住宅・管理会社がベンチャーと協業推進
その他|2016年11月14日
管理戸数や物件情報生かした新規事業目指す
自社が持つ、賃貸管理や不動産のデータを生かすため、ベンチャー企業と新規ビジネスを企画する取り組みが増えている。
近年、AI(人工知能)、IoT(Internet of Things、モノのインターネット化)、不動産テックの登場で、自社の膨大な不動産情報などを活用する術が急スピードで求められており、時代に乗り遅れまいと大手も必死だ。
積水ハウス(大阪市)は7日、Creww(クルー:東京都目黒区)と共同でスタートアップ企業との新規事業創造を目指すプログラム『SEKISUI HOUSE ACCERATOR 2016』を実施すると発表した。
積水ハウスが蓄積した建築戸数230万戸の住宅や賃貸住宅管理57万戸の情報やノウハウなどを活用したビジネスのアイデアをベンチャー企業から募る。
オンライン上で協業案の募集からブラッシュアップまで行うことで、早期の事業化を進める。
積水ハウスは「以前からもベンチャーと共同事業などを行ってきたが、外部に広く告知するのは初めて。賃貸住宅においても入居者向けのサービスなど面白いアイデアが生まれてくることを期待する」と語った。
これまでに共同研究として介護ロボットの実用化に至っている。
すでに老人施設で利用されており、在宅の介護が進む一般住宅での利用を目指した開発を進めているところだ。
10月24日には、穴吹ハウジングサービス(香川県高松市)も同様のプログラムをスタートしている。
プログラムを実施する背景として、不動産管理事業においても顧客のニーズの高まりや法整備が進み従来のサービスモデルでは各社の差別化が難しくなったことがあげられるという。
担当者は「スタートアップ企業の持つ発想力や行動力を学び、お客様に価値のある提案ができる社員の育成にもつなげていきたい」という。

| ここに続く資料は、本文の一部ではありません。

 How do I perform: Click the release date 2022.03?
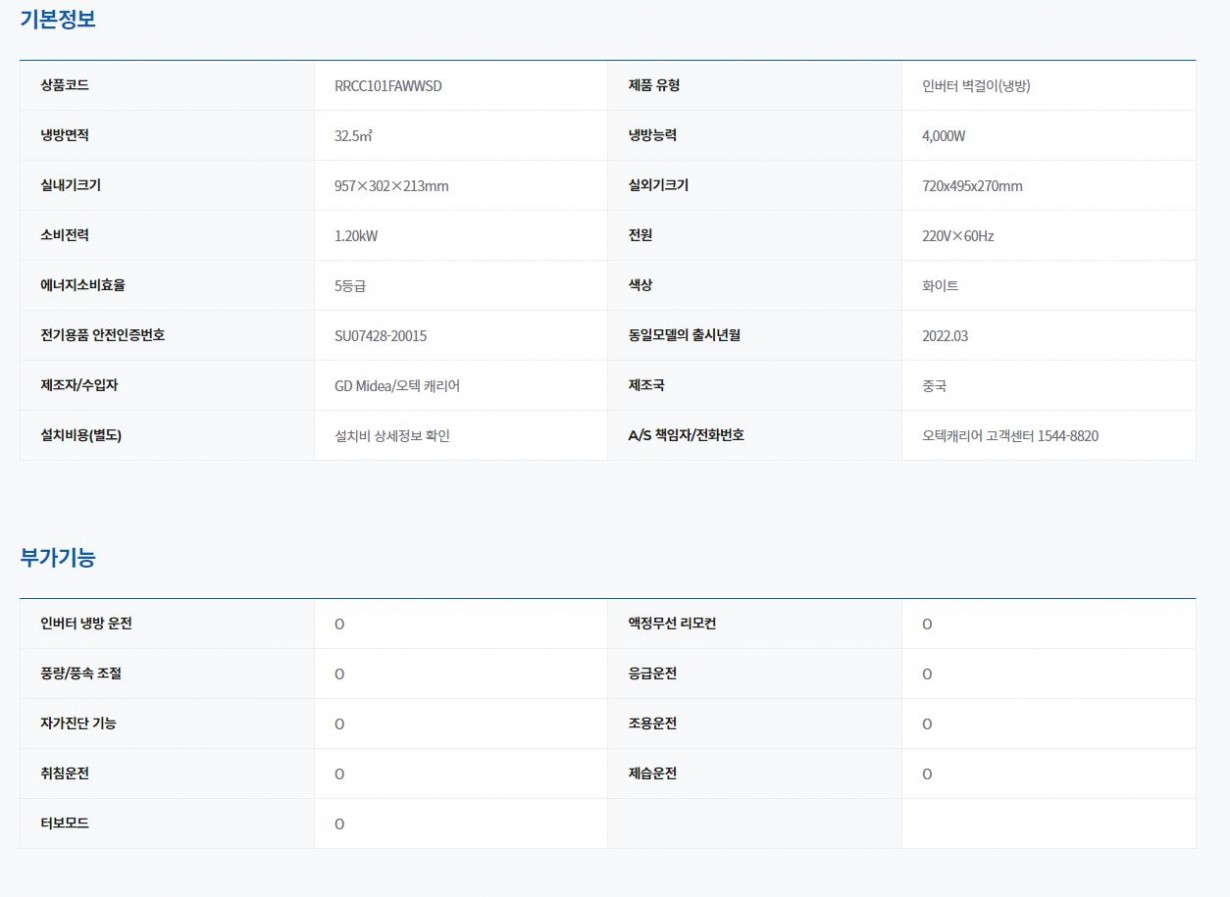(945, 336)
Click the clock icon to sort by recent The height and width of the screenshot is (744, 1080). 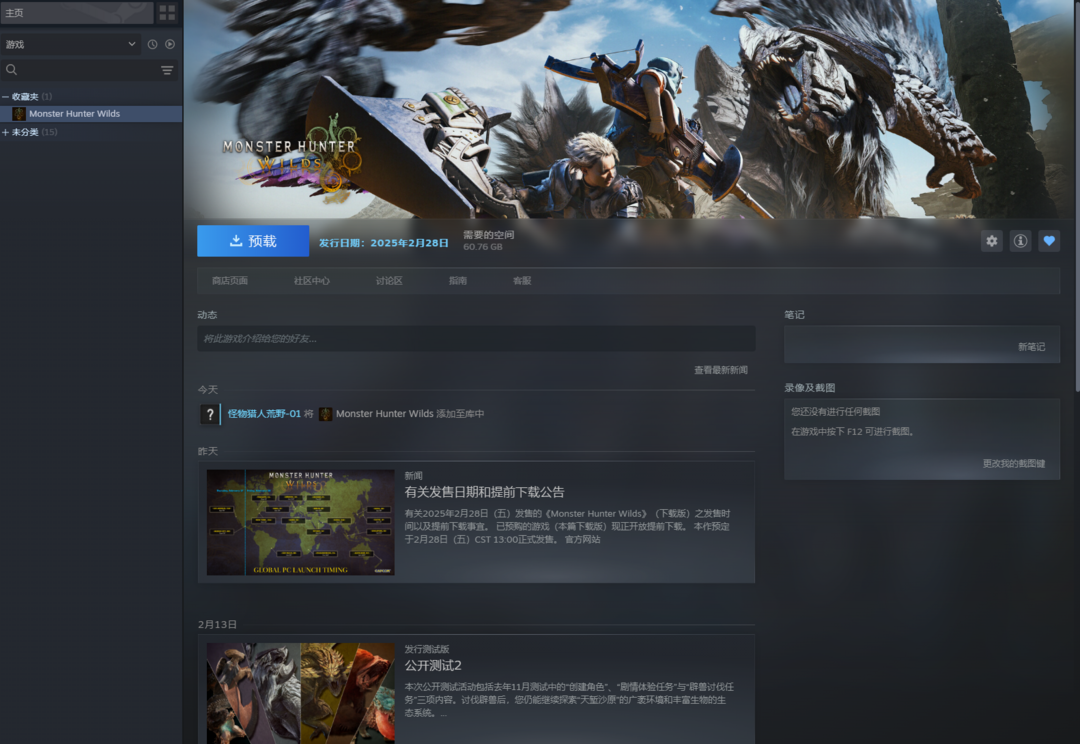152,44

アットホーム(東京都大田区)は6月にベンチャー企業との協業案の募集を行った。
同社の持つ5万3000社の不動産ネットワークや70万件以上の物件情報を事業に生かした提案が多いという。
3~4案は検討段階にある。
アットホームは「これまでチャットアプリや設備保証サービスなど実用に至った事例がある。
スピーディーに新規事業が出せる良さがある」と話す。
一方、大手とベンチャーの温度差により、実現に至らないケースもあるようだ。
大京(東京都渋谷区)は14年にスタートアップ企業とのビジネス立ち上げを進めたが、結局成立しなかった。
「サービス提供へのスピード感が違った」と組織の大きさが問題になってくる場合もある。